Suspended Hawks boss Johan Booysen has hit back at prosecutions head Nomgcobo Jiba, calling her “mendacious” and “deliberately obtuse”.
|||Durban - Suspended Hawks boss Johan Booysen has hit back at prosecutions head Nomgcobo Jiba, calling her “mendacious” and “deliberately obtuse”, in his latest responding affidavit in a bid to have racketeering charges against him and the alleged Cato Manor “death squad” dropped.
Booysen had made the initial application challenging the racketeering charges against him and 27 members of the disbanded Cato Manor Serious and Violent Crime Unit in court, maintaining there is no evidence against him to warrant his prosecution.
Booysen had asked the court to declare the decision by the national director of public prosecutions to authorise the racketeering charges null and void.
He insisted that the decision was an “abuse’’ and was based on “lies’’ or “pressure’’ from those who want to “prevent me from doing my job”.
The application, brought by Booysen in the Durban High Court, will need to be heard before the trial of the unit members can move forward.
In response, Jiba said that in deciding to charge Booysen with racketeering, she relied particularly on four statements obtained during the investigation.
Of the four statements, one remains unsigned, one was made after she authorised the racketeering prosecution and another was made by a man who is now dead.
Jiba referred to statements by former Cato Manor unit commander Colonel Rajen Aiyer, Aris Danikas, a former police reservist and friend of Booysen now living in Greece, and one Ndlondlo, who said he was a police informer.
Booysen, in his affidavit, challenged her argument, saying that Aiyer’s statement “amounts to nothing more than complaints of office politics and does not provide a shred of evidence or information to support the authorisation to prosecute me on charges of racketeering”.
He said one of Aiyer’s statements was deposed two weeks after Jiba’s decision to pursue charges of racketeering, making her contention that she had considered his evidence as misleading.
As for the statement of Danikas, Booysen said it “cannot even be said to constitute information” because it is neither signed nor dated.
His statement also appeared to have been obtained long after the decision was made to prosecute Booysen.
The statement of Ndlondlo, Booysen maintained, is “replete with hearsay evidence” and should have been ignored.
“The first respondent is mendacious when she asserts she considered the statements together with other information in the docket before making the impugned decision.
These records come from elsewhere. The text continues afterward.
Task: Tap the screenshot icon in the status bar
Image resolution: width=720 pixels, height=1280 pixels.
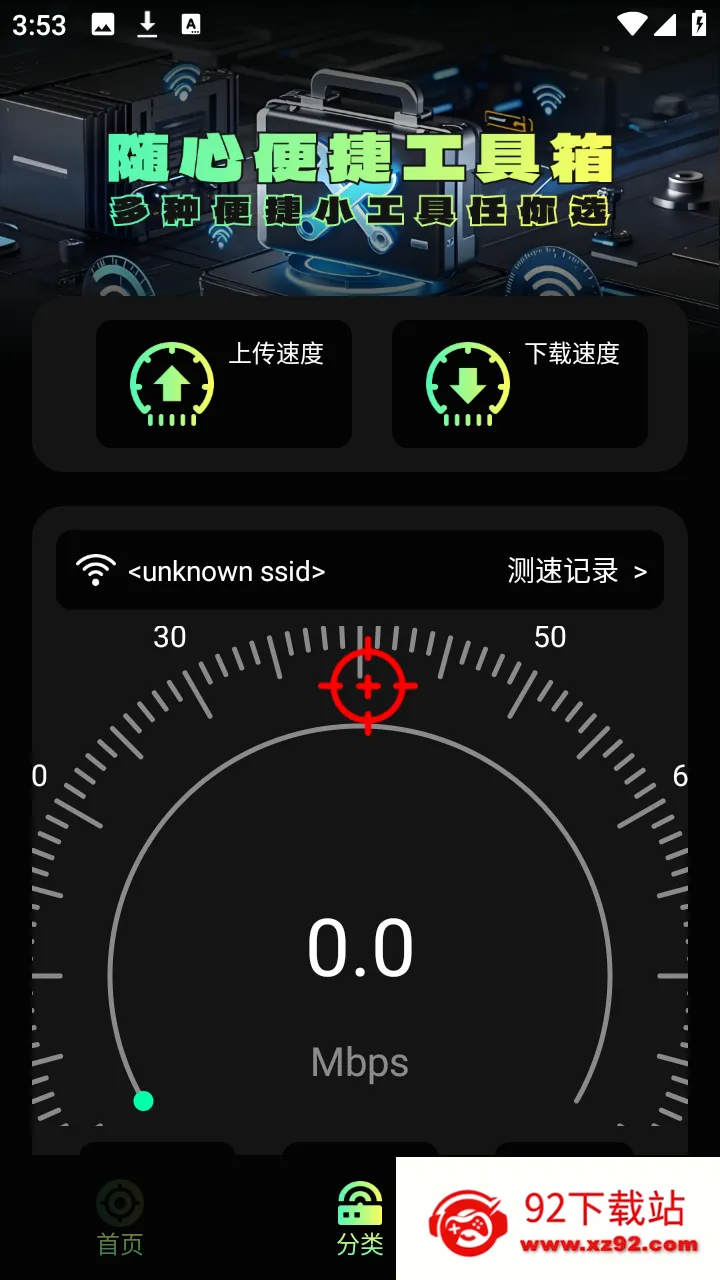Action: [104, 23]
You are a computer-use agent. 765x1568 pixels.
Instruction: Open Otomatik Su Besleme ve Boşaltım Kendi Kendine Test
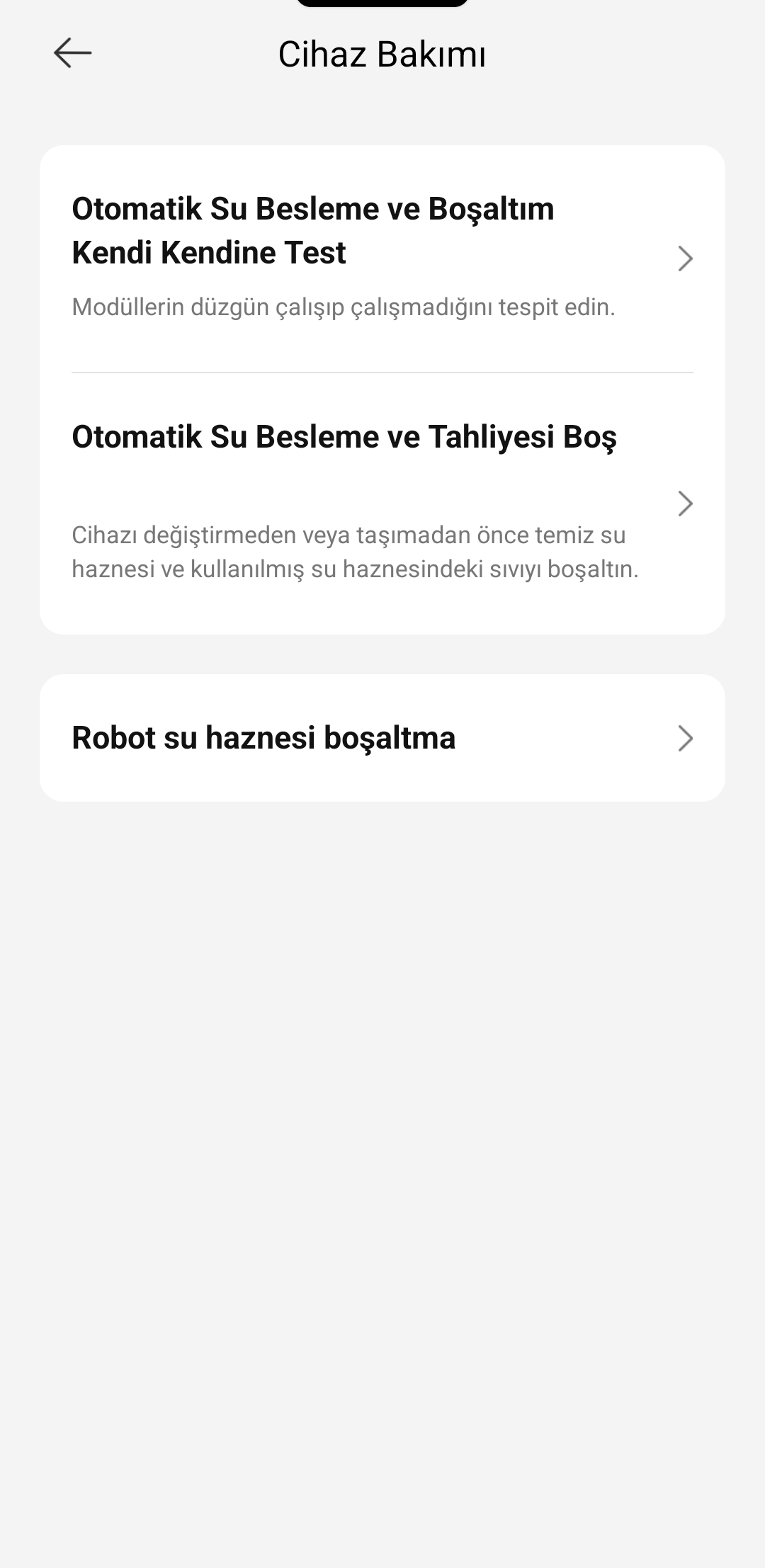382,259
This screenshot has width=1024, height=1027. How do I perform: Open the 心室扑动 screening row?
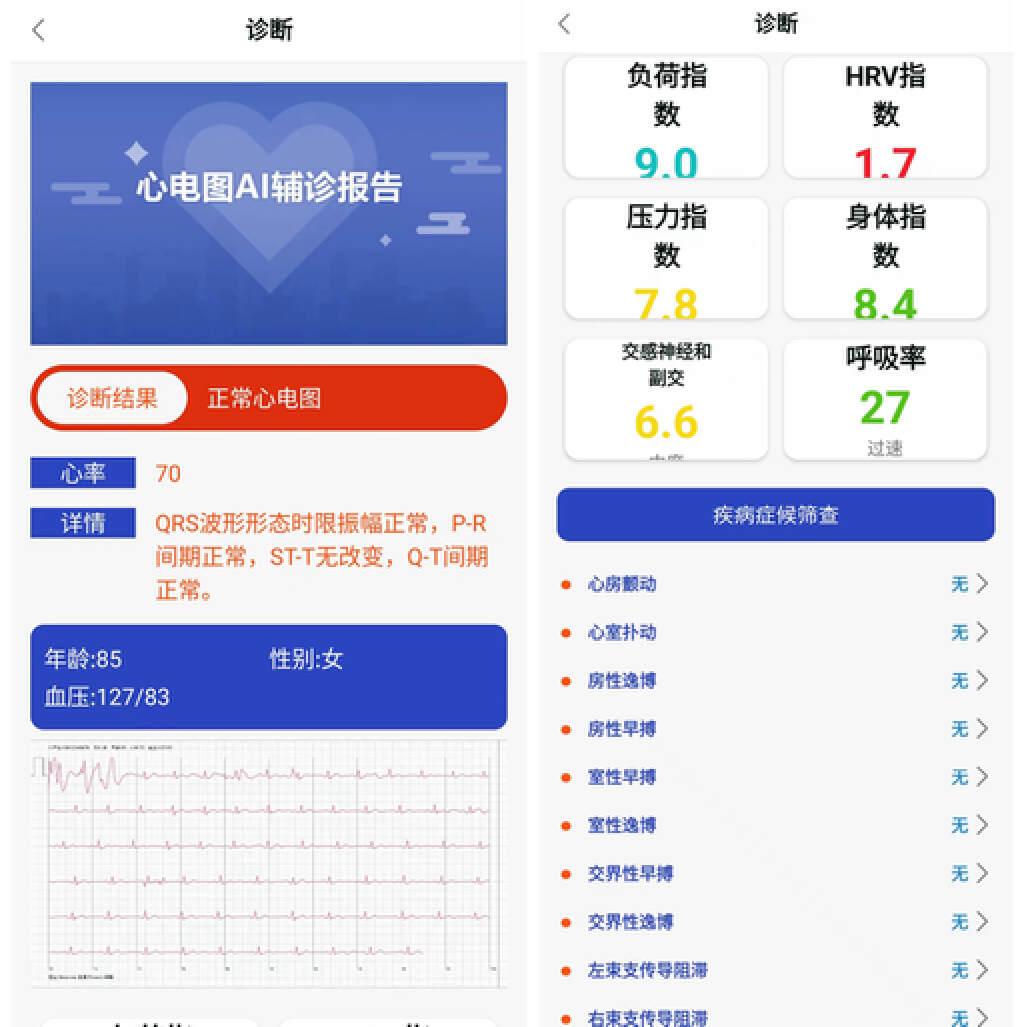(x=775, y=632)

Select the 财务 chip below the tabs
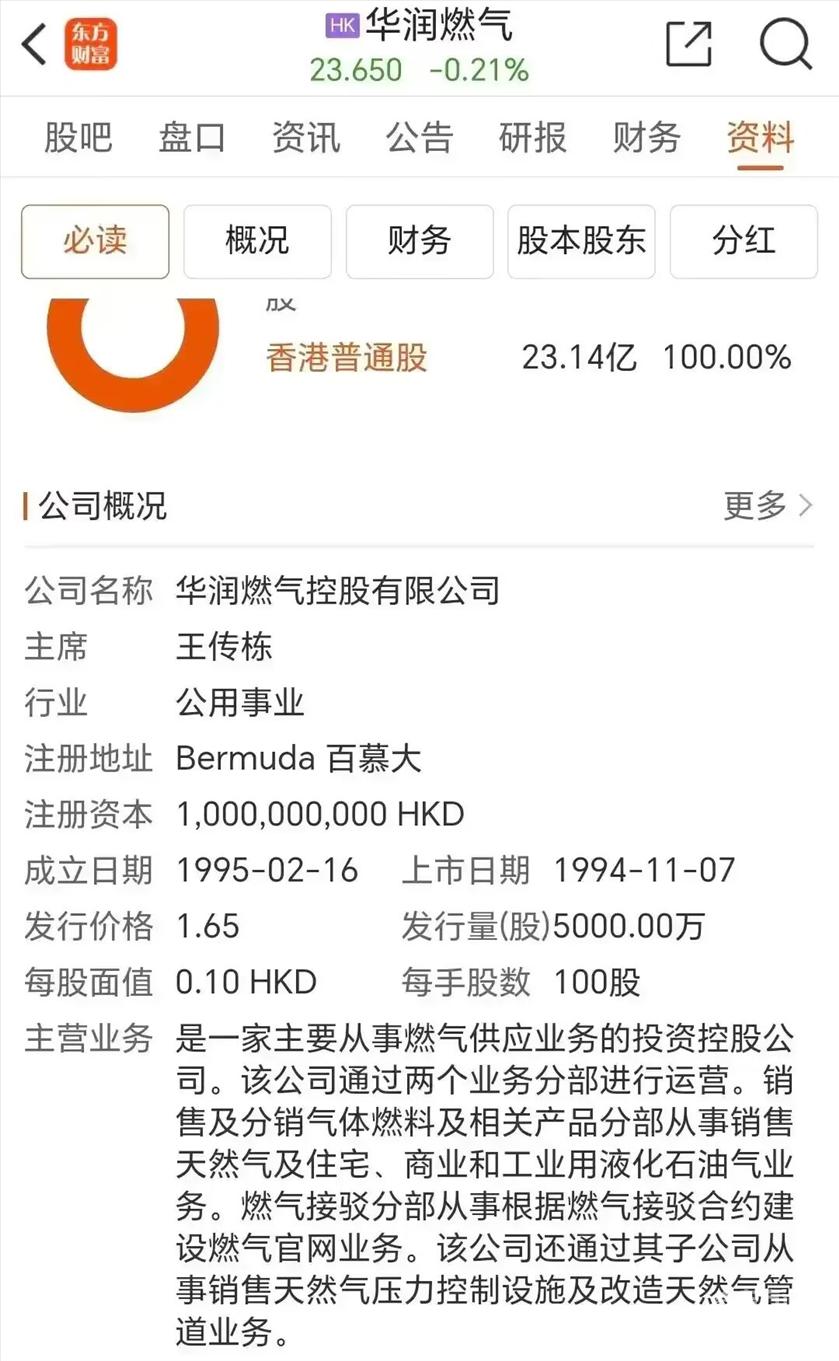coord(419,241)
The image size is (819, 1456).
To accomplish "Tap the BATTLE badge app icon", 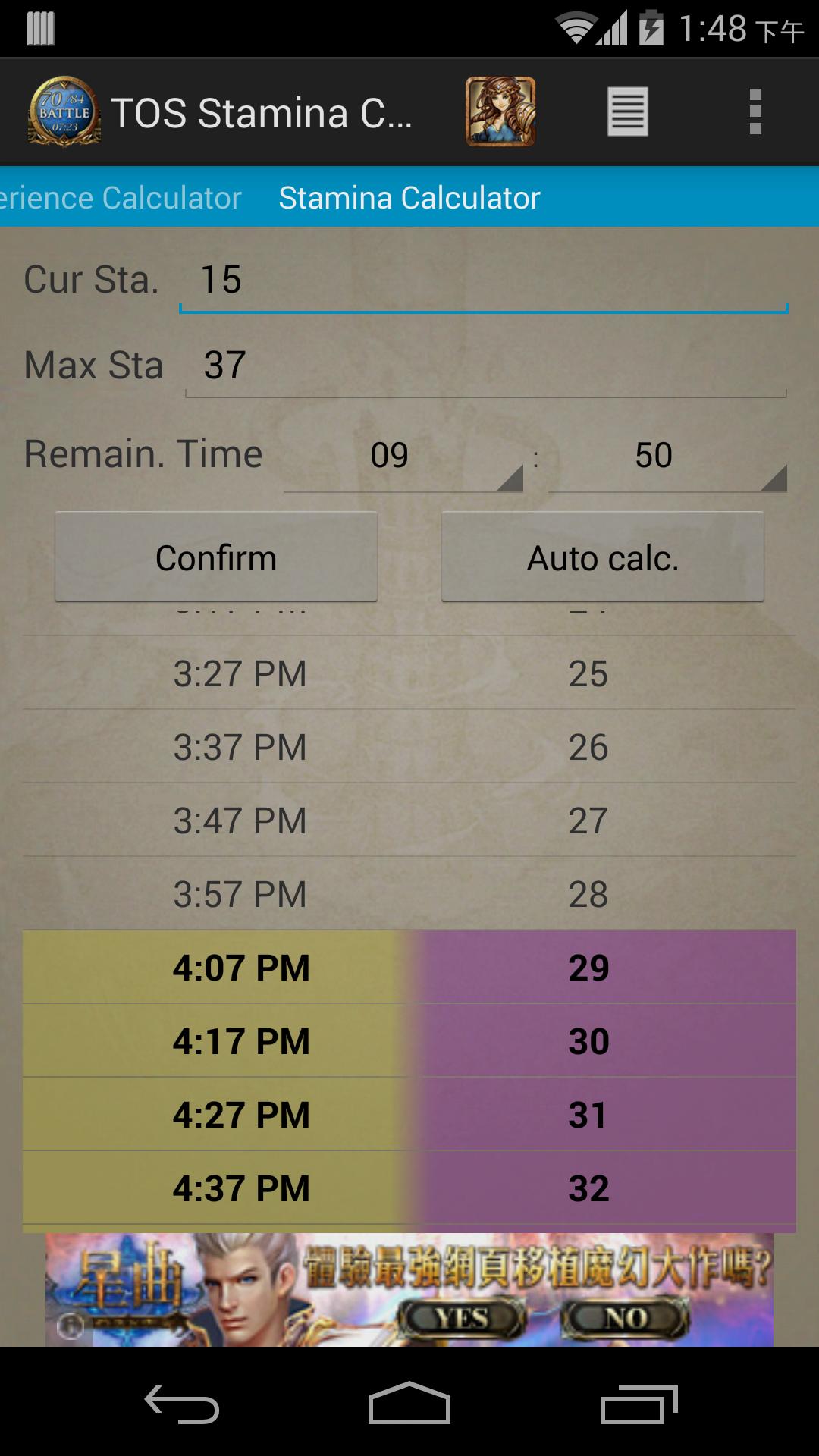I will (x=64, y=112).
She could not have considered the statements referred to in her answering affidavit,” he said.
The Hawks boss said that Jiba, in charging him and his subordinates with racketeering, failed to comply with the NPA’s criteria governing the decision to prosecute.
“The first respondent (Jiba) would not have, and could not have, authorised my prosecution had she properly applied the NPA policy directives,” his affidavit read.
In her responding affidavit, Jiba said information given under oath was that Booysen knew, or should have known, that his subordinates were killing suspects instead of arresting them.
Further, there was information that the killings were, in certain circumstances, motivated by a desire by Booysen and members of the unit to “enrich themselves” through state monetary awards and certificates of excellence.
Booysen countered her claim, insisting he was never in direct command of the unit and there was no evidence that he had colluded in a cover-up of killings.
He added that monetary incentives were issued on the instruction of the national police commissioner.
“How I and others entertained a desire to enrich ourselves through a mechanism that is applied nationwide in the SAPS and subject to the scrutiny of the national commissioner escapes me,” he said.
“My innocence is not the issue, although I emphatically deny the allegations of any wrongdoing. The issue at hand is whether she had reliable, admissible and prima facie evidence before her when she took the impugned decisions.
“I reiterate that I am not entitled to, nor do I require, preferential treatment. I am, however, entitled to challenge the irrational and unconstitutional decisions of the first respondent without having to wait for a criminal trial to start and having to incur the expense involved in preparing for the same (such a trial),” the affidavit read.